Every OpenGL beginner must have written this code somehow.

This post contains the sourcecode and description of how I implemented the spinning cube project.

The source code is available here: cubecollision

ScreenShot of the program

ScreenShot of the program

To use this sourcecode:

  1. Open ./Windows/ogldev.sln and build the program.
  2. Cube is transparent.
  3. Control keys: 0,1,2,3,4,5,6,7, corresponding to 8 corners of the cube.
  4. Program referencing to the tutorial at http://ogldev.atspace.co.uk/
  5. Collision detected by checking vertices coordinates.

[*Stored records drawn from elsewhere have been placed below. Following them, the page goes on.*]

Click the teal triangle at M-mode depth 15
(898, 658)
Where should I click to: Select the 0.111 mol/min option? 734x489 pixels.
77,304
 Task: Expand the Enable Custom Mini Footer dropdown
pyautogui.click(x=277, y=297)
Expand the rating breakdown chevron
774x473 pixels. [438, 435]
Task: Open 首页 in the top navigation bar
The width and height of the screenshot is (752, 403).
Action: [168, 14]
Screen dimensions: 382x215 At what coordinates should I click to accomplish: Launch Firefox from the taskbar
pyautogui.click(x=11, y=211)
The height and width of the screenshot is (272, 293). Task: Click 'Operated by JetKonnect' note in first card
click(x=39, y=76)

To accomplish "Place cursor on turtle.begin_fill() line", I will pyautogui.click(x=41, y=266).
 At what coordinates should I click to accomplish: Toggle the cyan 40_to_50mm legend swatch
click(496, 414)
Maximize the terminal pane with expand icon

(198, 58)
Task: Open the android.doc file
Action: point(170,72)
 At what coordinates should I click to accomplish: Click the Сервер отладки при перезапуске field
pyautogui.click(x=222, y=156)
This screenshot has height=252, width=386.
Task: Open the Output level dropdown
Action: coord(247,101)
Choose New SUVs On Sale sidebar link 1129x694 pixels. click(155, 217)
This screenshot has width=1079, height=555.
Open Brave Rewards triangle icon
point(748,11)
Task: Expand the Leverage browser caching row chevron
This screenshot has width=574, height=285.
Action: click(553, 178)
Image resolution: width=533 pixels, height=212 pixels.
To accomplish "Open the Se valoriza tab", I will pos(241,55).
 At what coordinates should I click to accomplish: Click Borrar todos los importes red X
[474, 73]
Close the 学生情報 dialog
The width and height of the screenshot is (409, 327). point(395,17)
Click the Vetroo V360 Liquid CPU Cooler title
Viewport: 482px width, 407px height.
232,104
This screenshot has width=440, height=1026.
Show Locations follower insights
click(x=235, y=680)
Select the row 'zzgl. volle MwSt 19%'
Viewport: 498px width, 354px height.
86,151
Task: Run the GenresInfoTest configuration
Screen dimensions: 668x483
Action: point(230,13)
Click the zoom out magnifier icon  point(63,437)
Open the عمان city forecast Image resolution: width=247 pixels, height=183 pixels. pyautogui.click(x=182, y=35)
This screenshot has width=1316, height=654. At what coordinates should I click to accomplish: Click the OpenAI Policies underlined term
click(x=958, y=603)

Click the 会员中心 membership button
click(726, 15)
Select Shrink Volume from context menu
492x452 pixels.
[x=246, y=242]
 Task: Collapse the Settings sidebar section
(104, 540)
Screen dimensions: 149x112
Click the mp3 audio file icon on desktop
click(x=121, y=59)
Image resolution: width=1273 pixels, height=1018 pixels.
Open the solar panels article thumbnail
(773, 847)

For every update, we need to update the location of the 8 vertices of the cube.

The update function:

void Update(){
    	m_translate.m[0][3] = m_translate.m[0][3] + v_velocity.x * dt;
		m_translate.m[1][3] = m_translate.m[1][3] + v_velocity.y * dt;
		m_translate.m[2][3] = m_translate.m[2][3] + v_velocity.z * dt;

		float angularVelocity = sqrt(v_angularVelocity.x* v_angularVelocity.x + v_angularVelocity.y * v_angularVelocity.y
			+ v_angularVelocity.z * v_angularVelocity.z);
		float u = v_angularVelocity.x, v = v_angularVelocity.y, w = v_angularVelocity.z;
		rotate_angle = (angularVelocity*dt + rotate_angle);
		m_rotate.m[0][0] = (u*u + (v*v + w*w)* cosf(rotate_angle))/(angularVelocity*angularVelocity); 
		m_rotate.m[0][1] = (u*v*(1- cosf(rotate_angle))- w*angularVelocity*sinf(rotate_angle))/(angularVelocity*angularVelocity); 
		m_rotate.m[0][2] = (u*w*(1-cosf(rotate_angle)) + v*angularVelocity*sinf(rotate_angle))/(angularVelocity*angularVelocity); 
		m_rotate.m[1][0] = (u*v*(1-cosf(rotate_angle))+ w*angularVelocity*sinf(rotate_angle))/(angularVelocity*angularVelocity);
		m_rotate.m[1][1] = (v*v + (u*u + w*w)*cosf(rotate_angle))/(angularVelocity*angularVelocity);
		m_rotate.m[1][2] = (v*w*(1-cosf(rotate_angle))-u*angularVelocity*sinf(rotate_angle))/(angularVelocity*angularVelocity);
		m_rotate.m[2][0] = (u*w*(1-cosf(rotate_angle))-v*angularVelocity*sinf(rotate_angle))/(angularVelocity*angularVelocity);
		m_rotate.m[2][1] = (v*w*(1-cosf(rotate_angle))+u*angularVelocity*sinf(rotate_angle))/(angularVelocity*angularVelocity);
		m_rotate.m[2][2] = (w*w + (u*u + v*v)*cosf(rotate_angle))/(angularVelocity*angularVelocity);

		m_transform = m_translate * m_rotate * m_rotate_old;

		Check_Collide();

		clock_t newTime = clock();
		clock_t duration = newTime- Time;
		delta_time = duration/ (double) CLOCKS_PER_SEC;
		//if (v_velocity.y > 0.05f || m_translate.m[1][3] >= -0.74)
		//	v_velocity.y = v_velocity.y - 0.1f * delta_time;  // g = 0.1
		//else 
		//	v_velocity.y = 0.f;
	}

Where we update the rotation matrix, angular velocity and rotation angle. After that we calculate the transformation matrix.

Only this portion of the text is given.